C’è un ragazzo, nella Napoli degli anni Ottanta, pieno di idoli, di passioni, di persone attorno a lui. Si chiama Fabio Schisa, per tutti Fabietto, ed è l’alter ego di un giovane Paolo Sorrentino diciassettenne. La sua storia di formazione, dai forti toni autobiografici, raccontata in È stata la mano di Dio si divide in due parti, due film, due metà, spezzate da un tragico evento centrale: la morte dei due genitori. Prima un adolescente circondato da ispirazioni, che desidera l’arrivo di Maradona al Napoli e assiste a una serie di provini fatti da Fellini, una commedia, un divertito ritratto di famiglia, un film collettivo dai tempi comici in parte praticamente inediti per Sorrentino. Poi un giovane in lutto che cerca di scappare dalla realtà, un adulto a cui gli idoli non fanno più presa, il film diventa dramma e il tutto diventa sempre meno collettivo e sempre più solitario, introspettivo, rarefatto.

Dopo aver raccontato le moltitudini di Roma, nelle sue infinite figure del potere, da quello politico (Il divo e Loro) a quello artistico-intellettuale (La grande bellezza) passando attraverso quello religioso (The Young Pope e The New Pope), Paolo Sorrentino torna a Napoli dai tempi del suo esordio L’uomo in più. Raccontando la città da insider, non la scova o la perlustra come Roma, ma la ammira con il senso malinconico di chi quei luoghi li conosce fin troppo bene da non doverli neanche ripercorrere ossessivamente.

Con È stata la mano di Dio, Sorrentino riesce a sventare i pericoli che all’annuncio del film potevano sembrare porsi di fronte al progetto (ovvero che il suo cinema si mangiasse l’autobiografia in un eccesso di autoreferenzialità o viceversa in una perdita di autorialità). Restituendo così un affresco compiuto che riesce a trovare un preciso punto di incontro tra il suo cinema e la sua storia personale. Intimo, ma mai patetico, mai facilmente drammatico. Non solo per scelta quanto anche unicamente per pudore, fragilità. E questo è il delicato tocco umano di Sorrentino che a ogni picco emotivo smorza, devia e cambia direzione con un incredibile rispetto nei confronti di sé, della sua storia, quanto del suo pubblico.

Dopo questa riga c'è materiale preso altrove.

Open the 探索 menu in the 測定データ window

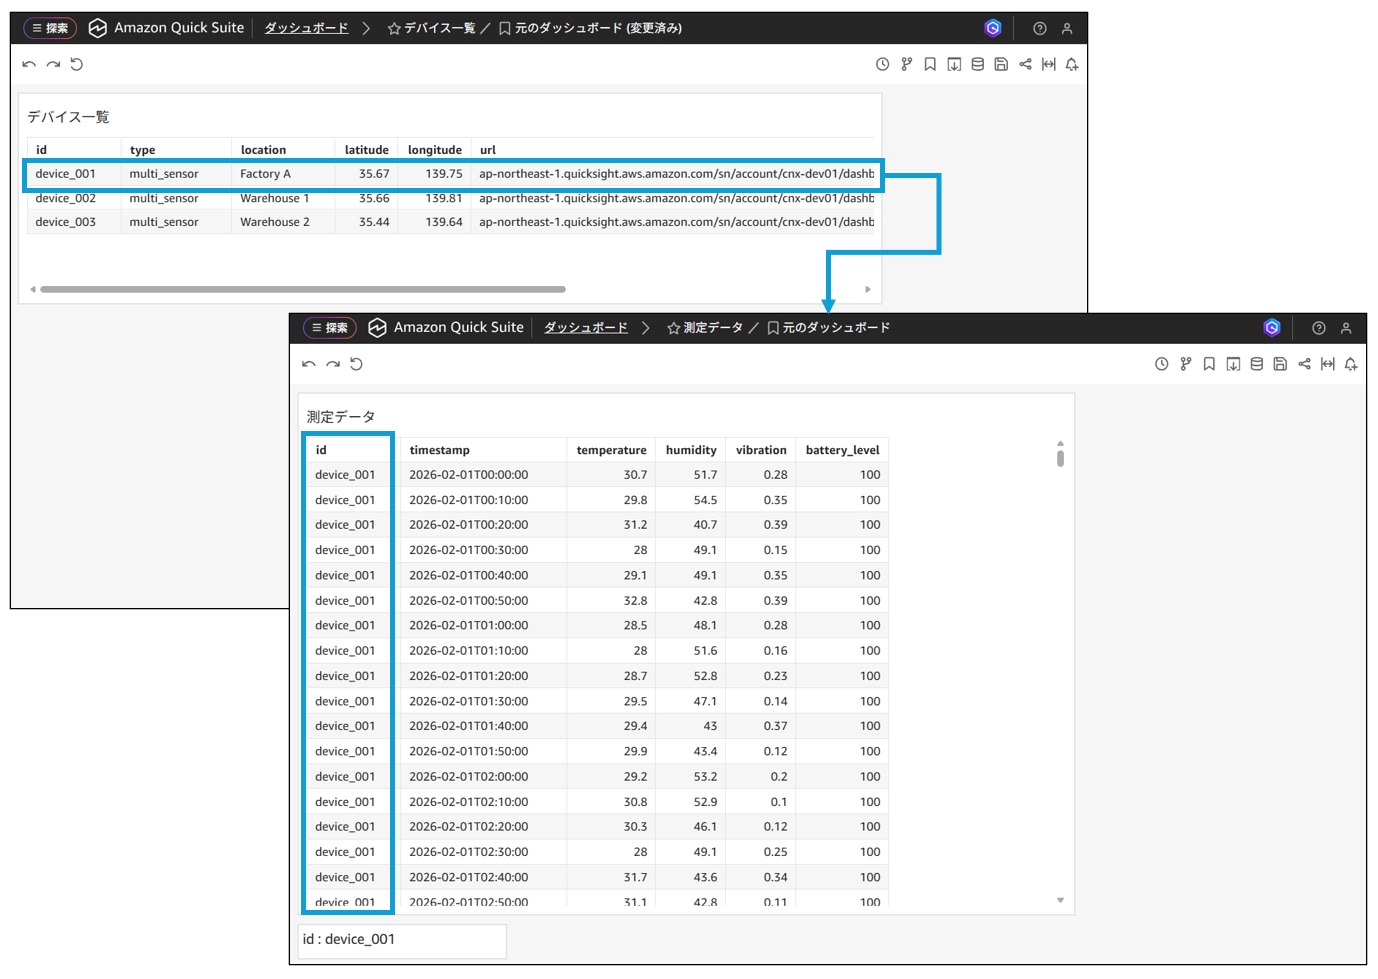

Nel film tutto gira intorno a ciò che si vede e ciò che non si vede. Alla realtà. Il lutto spesso ha a che fare con l’accettazione della realtà, ma quale? Il protagonista vuole vedere ciò che non può (o che non può più perché non gli hanno permesso di farlo al momento giusto), mentre allo stesso tempo non vede ciò che potrebbe. La sequenza nella camera da letto della baronessa è sintomatica. Anche se il più grande controcampo, quasi sempre lontano dagli occhi del protagonista, è il cinema: da Fellini (udito solo per voce) al VHS di C’era una volta in America che è sempre sul punto di essere visto, ma non lo guarda mai.

L’unico “cinema” che in qualche modo il protagonista ascolta è il regista napoletano Antonio Capuano, a cui Sorrentino fa un grande omaggio, che ripete al ragazzo la frase “non ti disunire”, prima di salutarlo dividendosi tra una nuotata di chi ha tutta l’intenzione di non spostarsi mai da Napoli e la camminata di chi ha già deciso di partire. Suggerendogli tra le righe di non sgretolarsi, non cadere dentro di sé, ma allo stesso tempo non dimenticarsi di se stesso. E questo è proprio ciò che Sorrentino ha fatto con È stata la mano di Dio, non si è disunito, anzi, non è mai stato così poco disunito in tutta la sua filmografia.